Number of clusters and sequences falling within the same clusters at 70% sequence identity
| #Sources in clusters | Clusters | Sequences |
|---|---|---|
| 1 | 73 479 | 3 702 072 |
| 2 | 1245 | 1 275 004 |
| 3 | 410 | 914 843 |
| 4 | 161 | 1 050 308 |
| 5 | 89 | 4 303 563 |
For each cluster we noted the number of sources that contributed sequences – with the maximum number being five (NGS, patents, GenBank, structures and manual).
Clustering analysis of non-NGS components of INDI
| Manual | Structure | GenBank | Patent | ||||||
|---|---|---|---|---|---|---|---|---|---|
| CD-HIT sequence identity cutoff | Database | %Row sequences | %Column sequences | %Row sequences | %Column sequences | %Row sequences | %Column sequences | %Row sequences | %Column sequences |
| 70 | Manual | - | - | 79 | 89 | 86 | 77 | 94 | 83 |
| Structure | 89 | 79 | - | - | 93 | 71 | 95 | 76 | |
| GenBank | 77 | 86 | 71 | 93 | - | - | 93 | 85 | |
| Patent | 83 | 94 | 76 | 95 | 85 | 93 | - | - | |
| 80 | Manual | - | - | 44 | 49 | 34 | 29 | 48 | 33 |
| Structure | 49 | 44 | - | - | 53 | 28 | 69 | 34 | |
| GenBank | 29 | 34 | 28 | 53 | - | - | 69 | 40 | |
| Patent | 33 | 48 | 34 | 69 | 40 | 69 | - | - | |
| 90 | Manual | - | - | 11 | 9 | 6 | 4 | 14 | 1 |
| Structure | 9 | 11 | - | - | 16 | 4 | 32 | 4 | |
| GenBank | 4 | 6 | 4 | 16 | - | - | 49 | 8 | |
| Patent | 1 | 14 | 4 | 32 | 8 | 49 | - | - | |
| 99 | Manual | - | - | 2 | 5 | 4 | 2 | 8 | 0 |
| Structure | 5 | 2 | - | - | 11 | 3 | 27 | 1 | |
| GenBank | 2 | 4 | 3 | 11 | - | - | 38 | 6 | |
| Patent | 0 | 8 | 1 | 27 | 6 | 38 | - | - | |
We clustered nanobody sequences from manual curation, structures, patents and GenBank using CD-HIT at 70%, 80%, 90% and 99% sequence identity. For each clustering cutoff we indicate the percentage of sequences from any given source that were clustered together with any sequences from another source.
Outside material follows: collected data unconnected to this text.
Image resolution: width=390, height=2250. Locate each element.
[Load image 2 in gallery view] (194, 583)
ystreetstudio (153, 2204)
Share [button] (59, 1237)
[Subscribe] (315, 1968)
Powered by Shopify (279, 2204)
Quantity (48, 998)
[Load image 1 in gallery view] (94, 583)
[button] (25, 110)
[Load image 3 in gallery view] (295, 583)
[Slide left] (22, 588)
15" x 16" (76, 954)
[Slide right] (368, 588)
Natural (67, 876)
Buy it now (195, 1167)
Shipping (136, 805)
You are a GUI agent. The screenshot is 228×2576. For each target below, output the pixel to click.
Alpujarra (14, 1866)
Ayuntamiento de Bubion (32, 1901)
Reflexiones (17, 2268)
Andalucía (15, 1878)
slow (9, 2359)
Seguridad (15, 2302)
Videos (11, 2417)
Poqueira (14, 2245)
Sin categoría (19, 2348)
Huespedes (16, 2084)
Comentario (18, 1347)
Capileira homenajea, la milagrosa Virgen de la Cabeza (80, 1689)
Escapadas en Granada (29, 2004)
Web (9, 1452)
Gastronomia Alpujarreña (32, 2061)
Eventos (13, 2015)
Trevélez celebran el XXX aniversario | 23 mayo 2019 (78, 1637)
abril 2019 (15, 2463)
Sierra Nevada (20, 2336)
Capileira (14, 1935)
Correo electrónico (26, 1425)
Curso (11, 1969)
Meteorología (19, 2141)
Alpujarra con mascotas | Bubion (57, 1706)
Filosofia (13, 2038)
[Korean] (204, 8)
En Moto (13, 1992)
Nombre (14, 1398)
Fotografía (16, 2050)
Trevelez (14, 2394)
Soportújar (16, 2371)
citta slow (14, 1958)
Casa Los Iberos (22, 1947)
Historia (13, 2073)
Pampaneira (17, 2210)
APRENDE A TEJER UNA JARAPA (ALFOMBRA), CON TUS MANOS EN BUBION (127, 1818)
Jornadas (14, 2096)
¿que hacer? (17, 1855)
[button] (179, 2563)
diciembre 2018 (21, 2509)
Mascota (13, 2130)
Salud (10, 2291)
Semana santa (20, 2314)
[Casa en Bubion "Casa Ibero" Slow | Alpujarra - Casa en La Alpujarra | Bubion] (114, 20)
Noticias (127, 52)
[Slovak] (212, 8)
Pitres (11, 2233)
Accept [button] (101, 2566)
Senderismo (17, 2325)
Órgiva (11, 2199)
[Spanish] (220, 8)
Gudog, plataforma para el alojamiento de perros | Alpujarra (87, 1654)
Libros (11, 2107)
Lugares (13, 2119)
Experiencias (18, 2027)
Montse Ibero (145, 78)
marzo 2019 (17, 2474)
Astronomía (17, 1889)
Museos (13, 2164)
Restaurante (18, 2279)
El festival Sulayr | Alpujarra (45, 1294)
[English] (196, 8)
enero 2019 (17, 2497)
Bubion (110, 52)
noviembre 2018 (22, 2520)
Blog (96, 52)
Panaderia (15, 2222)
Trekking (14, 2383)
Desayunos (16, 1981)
For instance, at clustering cutoff 80%, 49% of sequences from structures cluster with manually curated sequences.
Figure 2.Distribution of IMGT CDR-H3 lengths in INDI. We extracted unique IMGT-defined CDR-H3 sequences from each dataset in INDI and noted their lengths.
Clustering contrast of INDI, sdAB-DB and iCAN
| CD-HIT sequence identity cutoff | Total clusters | Clusters without sdAB-DB nor iCAN sequences | #sequences from clusters without sdAB-DB nor iCAN sequences | Clusters with sequences only from sdAB-DB | Clusters with sequences only from iCAN |
|---|---|---|---|---|---|
| 70% | 784 | 444 | 1453 | 27 | 11 |
| 80% | 3903 | 2577 | 7493 | 45 | 57 |
| 90% | 7725 | 5528 | 12 356 | 59 | 125 |
| 99% | 13 285 | 10 041 | 13 456 | 73 | 251 |
We clustered 1452 sequences from sdAB-DB and 2391 sequences from iCAN together with three automatically-obtainable subsets of INDI: patents, structures and GenBank. Manual sequences and NGS were left out from this comparison so as not to saturate the clustering with 11 million NGS sequences and to avoid non-automatically obtained manual sequences. A total of 17 645 sequences were clustered together using CD-HIT. The columns indicate the number of clusters and the clusters and numbers of sequences without any sdAB-DB sequences as well as number of clusters with only sdAB-DB sequences.